In the final devastating blow of the woeful 3-13 Vikings season, Adrian Peterson tore the ACL and MCL in his left knee in week 16 against the Washington Redskins. The typical recovery time for torn knee ligaments is about one year, but that is for a normal athlete and Peterson is not just any normal athlete.
Peterson has been making the media rounds since last week and has said he intends to start running on Feb. 28 and ultimately plans be ready for the start of the season.
“Right now my goal is to be back by the first, the regular-season opener,” Peterson said on The Dan Patrick Show on Tuesday. “That’s my goal.”
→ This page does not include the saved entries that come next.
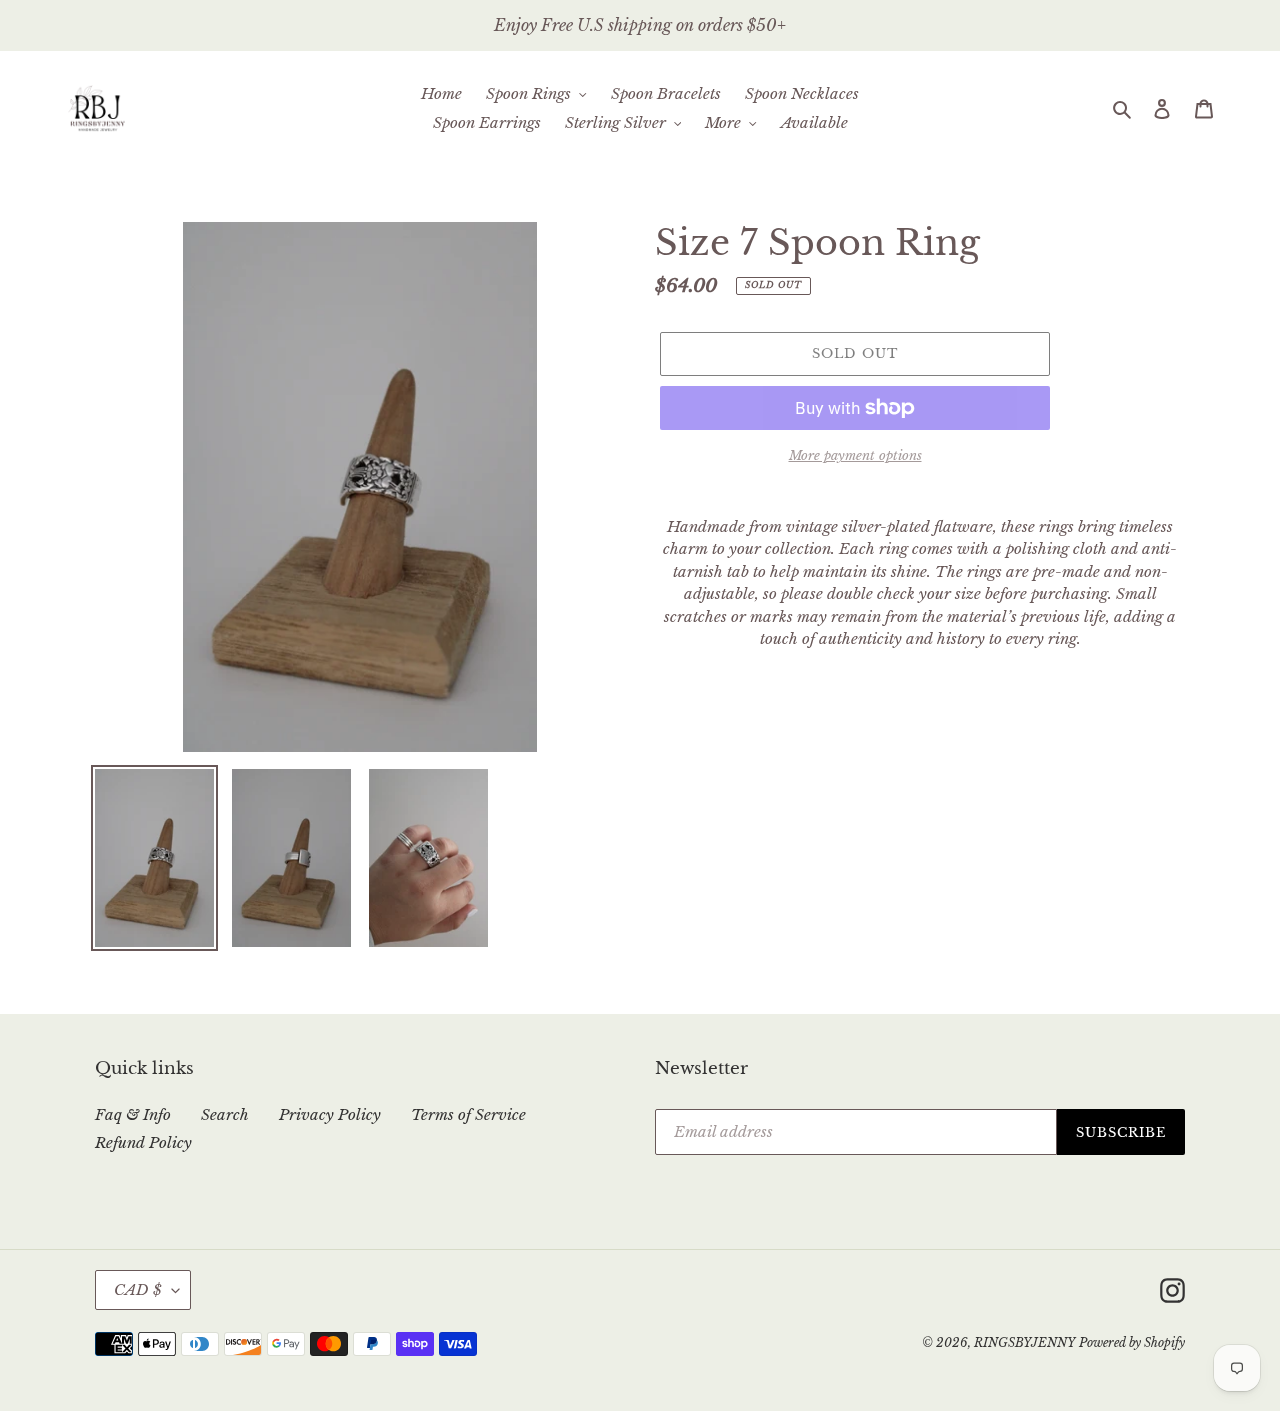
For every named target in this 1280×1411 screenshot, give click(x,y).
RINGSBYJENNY (1024, 1342)
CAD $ (138, 1289)
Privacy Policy (330, 1114)
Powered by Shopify (1132, 1342)
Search (225, 1114)
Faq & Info (133, 1114)
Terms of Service (468, 1114)
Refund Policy (143, 1142)
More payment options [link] (855, 455)
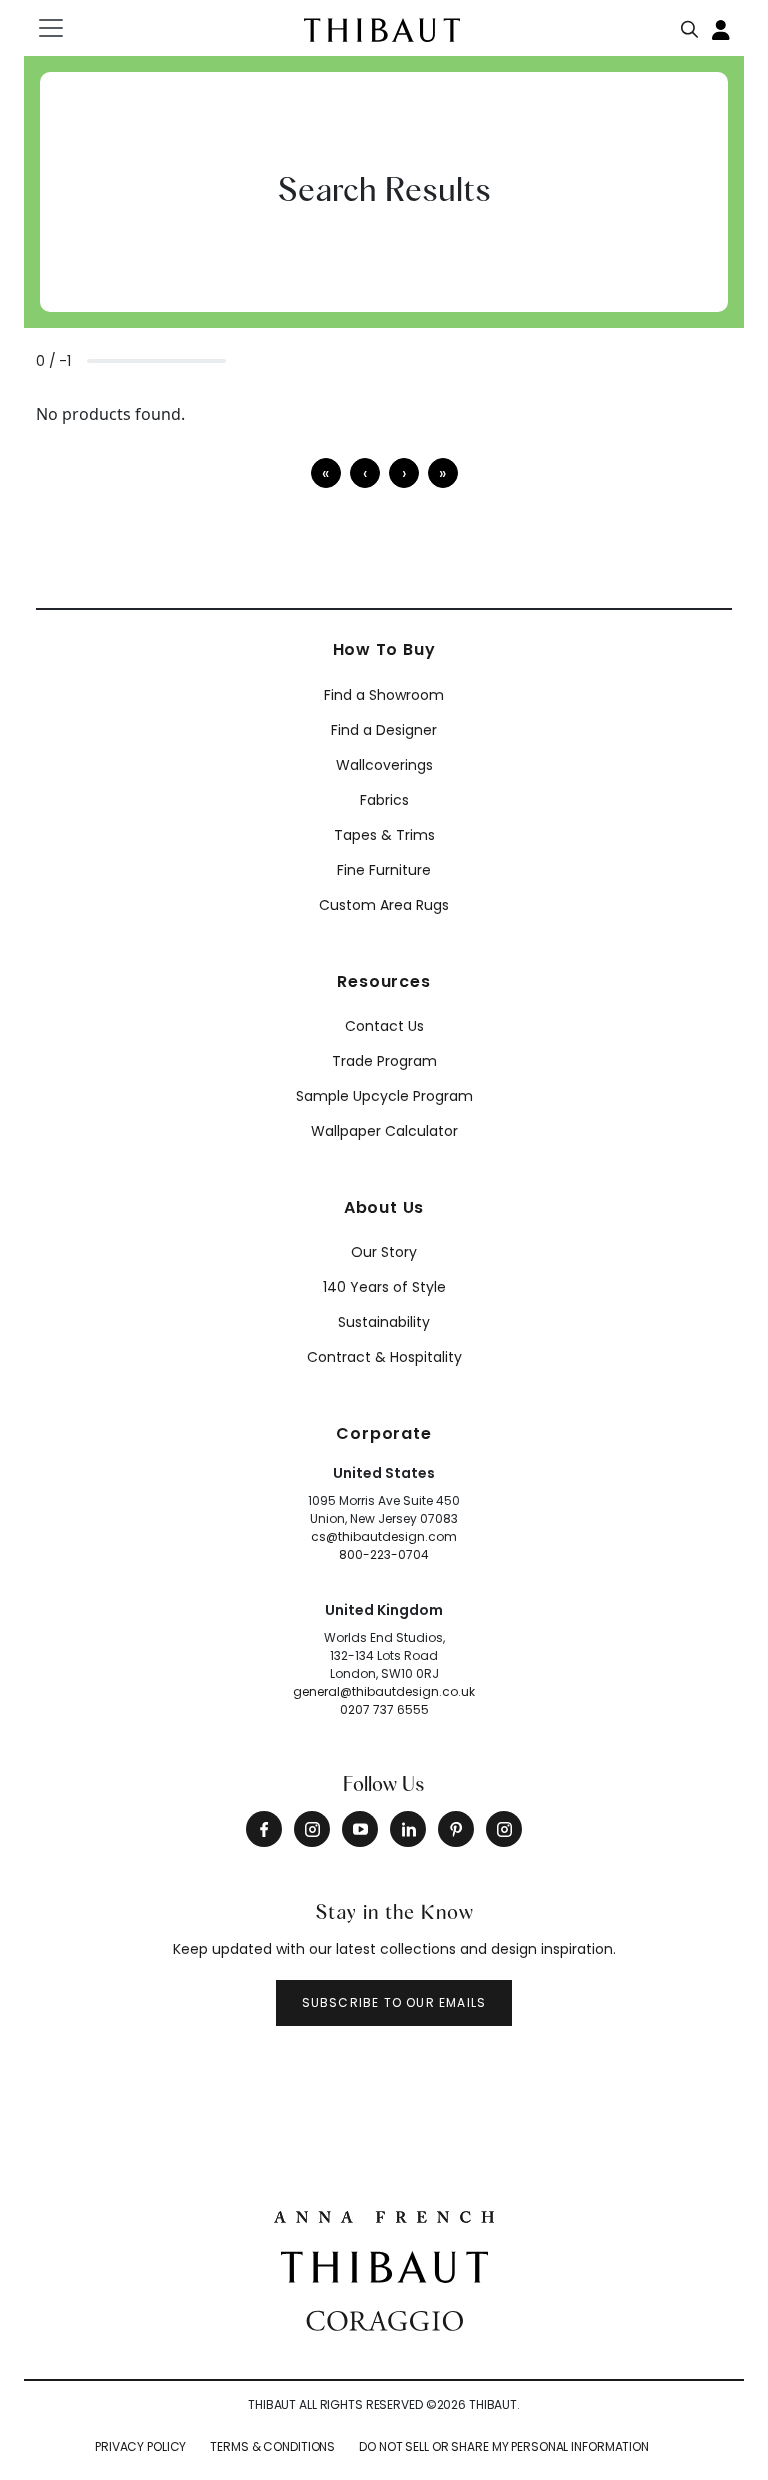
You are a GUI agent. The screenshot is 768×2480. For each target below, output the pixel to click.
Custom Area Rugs (384, 905)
That would be a recovery time of 8 months. Quite a lofty goal considering a running back, especially one who runs as hard as Peterson, needs full motion of his knees to do his job.
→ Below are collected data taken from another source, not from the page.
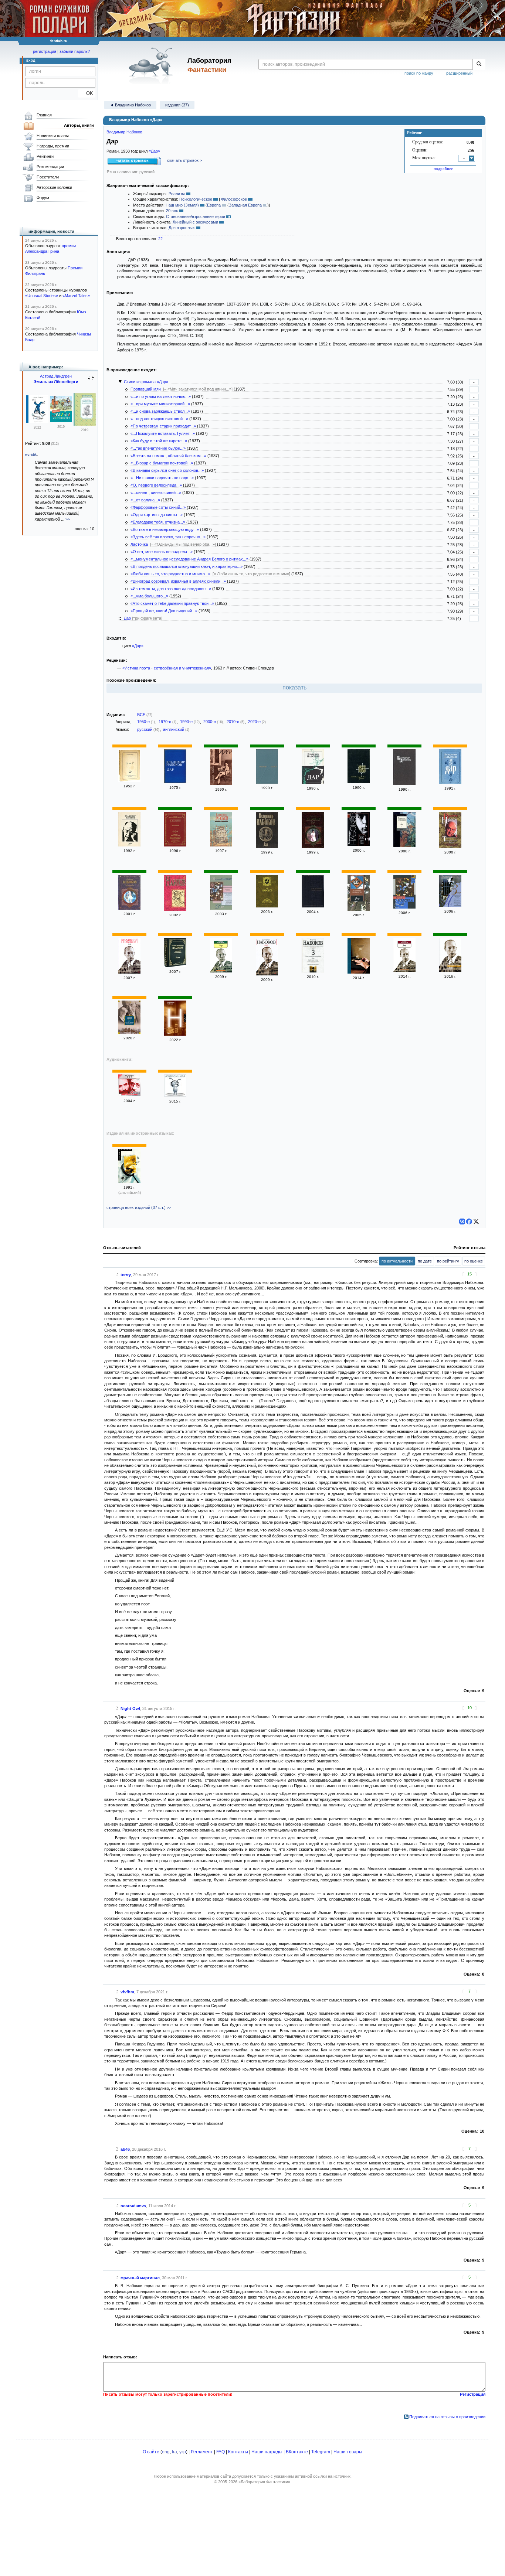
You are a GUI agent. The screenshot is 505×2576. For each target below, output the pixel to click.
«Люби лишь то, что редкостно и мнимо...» (170, 574)
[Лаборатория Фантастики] (152, 65)
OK (86, 93)
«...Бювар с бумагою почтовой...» (162, 463)
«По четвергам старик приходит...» (163, 426)
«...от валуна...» (145, 500)
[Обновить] (91, 381)
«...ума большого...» (149, 596)
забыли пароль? (75, 51)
But Peterson is an incredible and hard working athlete whose body allowed him to get on the right path quickly. Less than a week after the injury, the swelling in Peterson’s knee had receded and he had full range of motion back which allowed the doctors to perform the surgery much sooner than expected.
Peterson’s progress has continued that same way. “Right now, I am ahead of schedule,” said Peterson.
Last year was easily Peterson’s worst as a pro. His 2011 season was the first year he failed to rush for less than 1,200 yards, and the first time he didn’t make the Pro Bowl. Injuries including a high ankle sprain and an ACL/MCL tear kept him out of the majority of four games leading to his decline in production, but an aging and mediocre offensive line and a rookie quarterback couldn’t have helped.
Peterson, well known for his excellent work ethic, said he has bumped heads with his physical therapist in Houston who wants to keep Peterson’s expectations grounded.
“He’s making sure I’m doing the right things.” Peterson said. “It feels strong, but he doesn’t want me to push it too much.”